The human body grows by cells dividing and multiplying. In this highly complex process, flaws may occur, which are responsible for the development of tumor cells. To ensure the error-free division of the cell, the genetic material of the cell – consisting of 23 pairs of chromosomes – must be divided evenly into two new daughter cells.
Prof. Erich Nigg’s research group has been able to show how the enzyme Aurora B, important for cell proliferation, ensures the error-free separation of the chromosomes. Aurora B regulates the interaction between two protein complexes (Ska complex and KMN complex) with the spindle apparatus, the molecular machine that drives cell division.
Aurora B determines the point in time and tensile strength
During cell division, the spindle apparatus produces spindle fibres. They reach out from two poles and each attaches to one sister chromosome. These are then pulled apart in opposite directions and incorporated into two daughter cells. “How the spindle fibre attaches to a chromosome is critical for the whole process“, explains Dr. Anna Santamaria. She and her co-workers have investigated the mechanism regulating how chromosomes get captured by the spindle fibres.

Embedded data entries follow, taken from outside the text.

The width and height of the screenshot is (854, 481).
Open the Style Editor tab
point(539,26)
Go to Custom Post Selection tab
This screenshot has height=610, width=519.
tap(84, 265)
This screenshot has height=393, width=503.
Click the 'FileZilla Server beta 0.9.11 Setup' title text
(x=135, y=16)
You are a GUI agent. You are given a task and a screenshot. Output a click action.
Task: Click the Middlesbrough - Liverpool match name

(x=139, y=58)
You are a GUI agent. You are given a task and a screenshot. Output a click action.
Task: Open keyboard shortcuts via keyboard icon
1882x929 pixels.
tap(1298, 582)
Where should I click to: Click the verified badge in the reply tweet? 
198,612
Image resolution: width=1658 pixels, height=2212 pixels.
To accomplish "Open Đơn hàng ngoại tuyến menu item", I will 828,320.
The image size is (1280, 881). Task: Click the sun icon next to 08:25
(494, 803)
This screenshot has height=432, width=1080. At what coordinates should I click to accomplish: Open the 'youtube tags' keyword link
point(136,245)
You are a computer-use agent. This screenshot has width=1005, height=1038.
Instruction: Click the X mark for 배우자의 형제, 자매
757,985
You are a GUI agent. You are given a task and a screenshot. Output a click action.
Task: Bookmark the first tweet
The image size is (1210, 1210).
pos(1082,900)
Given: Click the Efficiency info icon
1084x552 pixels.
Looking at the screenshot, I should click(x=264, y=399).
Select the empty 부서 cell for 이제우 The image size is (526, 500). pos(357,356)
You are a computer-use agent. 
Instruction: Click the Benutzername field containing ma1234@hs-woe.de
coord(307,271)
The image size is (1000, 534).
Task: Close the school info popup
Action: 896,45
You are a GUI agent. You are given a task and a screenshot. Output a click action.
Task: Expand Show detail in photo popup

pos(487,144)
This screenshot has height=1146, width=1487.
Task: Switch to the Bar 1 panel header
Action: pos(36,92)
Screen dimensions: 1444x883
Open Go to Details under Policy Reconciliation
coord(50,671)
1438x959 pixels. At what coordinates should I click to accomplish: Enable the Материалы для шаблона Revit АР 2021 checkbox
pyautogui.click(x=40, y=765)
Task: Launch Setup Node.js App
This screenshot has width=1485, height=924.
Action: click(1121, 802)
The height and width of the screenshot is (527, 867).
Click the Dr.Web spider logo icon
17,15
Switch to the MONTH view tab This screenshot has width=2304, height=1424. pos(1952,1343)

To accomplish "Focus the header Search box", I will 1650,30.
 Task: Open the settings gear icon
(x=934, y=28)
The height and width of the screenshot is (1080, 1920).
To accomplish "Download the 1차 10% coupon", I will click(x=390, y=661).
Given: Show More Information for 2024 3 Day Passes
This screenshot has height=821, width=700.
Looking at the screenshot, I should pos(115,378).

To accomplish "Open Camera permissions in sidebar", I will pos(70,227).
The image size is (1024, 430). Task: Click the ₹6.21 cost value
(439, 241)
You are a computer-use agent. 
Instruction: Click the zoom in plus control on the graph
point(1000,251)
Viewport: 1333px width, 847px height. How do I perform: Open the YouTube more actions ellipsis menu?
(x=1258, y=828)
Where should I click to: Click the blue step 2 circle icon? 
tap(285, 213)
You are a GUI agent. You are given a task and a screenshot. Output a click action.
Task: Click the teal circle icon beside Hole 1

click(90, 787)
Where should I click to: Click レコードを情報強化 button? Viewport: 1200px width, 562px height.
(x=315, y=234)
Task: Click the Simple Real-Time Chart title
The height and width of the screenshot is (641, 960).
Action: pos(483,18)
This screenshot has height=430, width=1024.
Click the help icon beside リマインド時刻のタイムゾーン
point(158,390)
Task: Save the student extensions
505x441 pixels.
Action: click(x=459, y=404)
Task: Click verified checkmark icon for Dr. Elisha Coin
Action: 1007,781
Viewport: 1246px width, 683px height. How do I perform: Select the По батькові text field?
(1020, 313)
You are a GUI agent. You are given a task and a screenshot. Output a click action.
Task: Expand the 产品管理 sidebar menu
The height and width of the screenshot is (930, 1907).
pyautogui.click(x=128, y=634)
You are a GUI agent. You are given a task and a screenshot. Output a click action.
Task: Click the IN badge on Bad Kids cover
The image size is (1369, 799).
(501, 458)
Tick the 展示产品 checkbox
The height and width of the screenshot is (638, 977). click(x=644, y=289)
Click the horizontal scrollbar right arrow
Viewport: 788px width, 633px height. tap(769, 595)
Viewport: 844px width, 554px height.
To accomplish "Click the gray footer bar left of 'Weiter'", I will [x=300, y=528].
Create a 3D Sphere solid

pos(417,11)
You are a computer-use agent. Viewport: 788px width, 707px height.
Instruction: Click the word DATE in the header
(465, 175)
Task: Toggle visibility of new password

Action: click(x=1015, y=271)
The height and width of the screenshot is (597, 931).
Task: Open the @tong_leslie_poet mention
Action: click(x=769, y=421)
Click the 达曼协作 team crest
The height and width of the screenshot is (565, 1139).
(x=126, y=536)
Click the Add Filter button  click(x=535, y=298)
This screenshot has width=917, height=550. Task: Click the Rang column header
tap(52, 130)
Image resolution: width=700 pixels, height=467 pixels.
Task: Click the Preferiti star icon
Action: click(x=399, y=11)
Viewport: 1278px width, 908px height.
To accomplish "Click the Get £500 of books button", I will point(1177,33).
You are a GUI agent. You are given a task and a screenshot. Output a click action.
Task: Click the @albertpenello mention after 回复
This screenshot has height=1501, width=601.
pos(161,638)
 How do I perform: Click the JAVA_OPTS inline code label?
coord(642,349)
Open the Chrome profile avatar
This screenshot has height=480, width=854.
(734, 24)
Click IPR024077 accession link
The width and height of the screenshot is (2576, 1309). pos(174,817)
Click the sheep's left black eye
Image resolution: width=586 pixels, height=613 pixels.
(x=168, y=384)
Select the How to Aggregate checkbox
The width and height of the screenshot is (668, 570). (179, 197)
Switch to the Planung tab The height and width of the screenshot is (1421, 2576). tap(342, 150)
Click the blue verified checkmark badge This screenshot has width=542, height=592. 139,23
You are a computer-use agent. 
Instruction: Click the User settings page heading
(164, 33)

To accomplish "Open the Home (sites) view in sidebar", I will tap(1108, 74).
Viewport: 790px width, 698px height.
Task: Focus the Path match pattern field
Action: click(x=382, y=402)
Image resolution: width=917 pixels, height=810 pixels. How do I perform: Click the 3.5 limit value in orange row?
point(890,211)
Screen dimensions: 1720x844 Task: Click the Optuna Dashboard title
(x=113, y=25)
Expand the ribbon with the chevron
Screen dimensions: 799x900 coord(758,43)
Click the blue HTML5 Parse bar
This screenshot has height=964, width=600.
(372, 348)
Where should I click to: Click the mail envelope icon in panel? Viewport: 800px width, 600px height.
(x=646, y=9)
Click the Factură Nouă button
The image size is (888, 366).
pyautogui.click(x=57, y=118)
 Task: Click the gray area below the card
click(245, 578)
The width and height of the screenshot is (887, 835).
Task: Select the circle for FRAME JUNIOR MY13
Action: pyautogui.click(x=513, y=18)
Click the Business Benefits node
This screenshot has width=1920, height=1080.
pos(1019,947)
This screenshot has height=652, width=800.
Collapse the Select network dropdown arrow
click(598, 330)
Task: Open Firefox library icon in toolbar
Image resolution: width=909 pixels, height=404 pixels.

The team found that, by regulating the protein complex Ska, the enzyme Aurora B determines the strength of the bond as well as the timing for optimal adhesion of the spindle fibres. Both must be exactly right to ensure that all sister chromosomes are correctly transferred to the two new daughter cells.
Tumor cells through errors in cell division
Should an error occur in this control mechanism, it could result in a chromosome being mis-segregated. Such cells could then develop into tumor cells and lead to cancer. Hence, the findings offer also insights which may lead to new approaches in cancer research. In collaboration with Prof. Elena Conti’s research group at the Max Planck Institute for Biochemistry in Martinsried, Erich Nigg’s team is concentrating its efforts on elucidating the structure of the Ska complex. The results so far look very promising and this spring another publication is expected.